**Exercise goal**. Every record must appear in the answer exactly as it stands.

[Available data]

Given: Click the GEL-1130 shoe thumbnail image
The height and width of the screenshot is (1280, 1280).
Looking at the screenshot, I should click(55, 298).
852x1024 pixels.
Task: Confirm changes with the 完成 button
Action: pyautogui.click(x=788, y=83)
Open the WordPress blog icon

[/Available data]

**Output of the task**.
Given: Click the GEL-1130 shoe thumbnail image
The height and width of the screenshot is (1280, 1280).
Looking at the screenshot, I should click(55, 298).
852x1024 pixels.
Task: Confirm changes with the 完成 button
Action: pyautogui.click(x=788, y=83)
Open the WordPress blog icon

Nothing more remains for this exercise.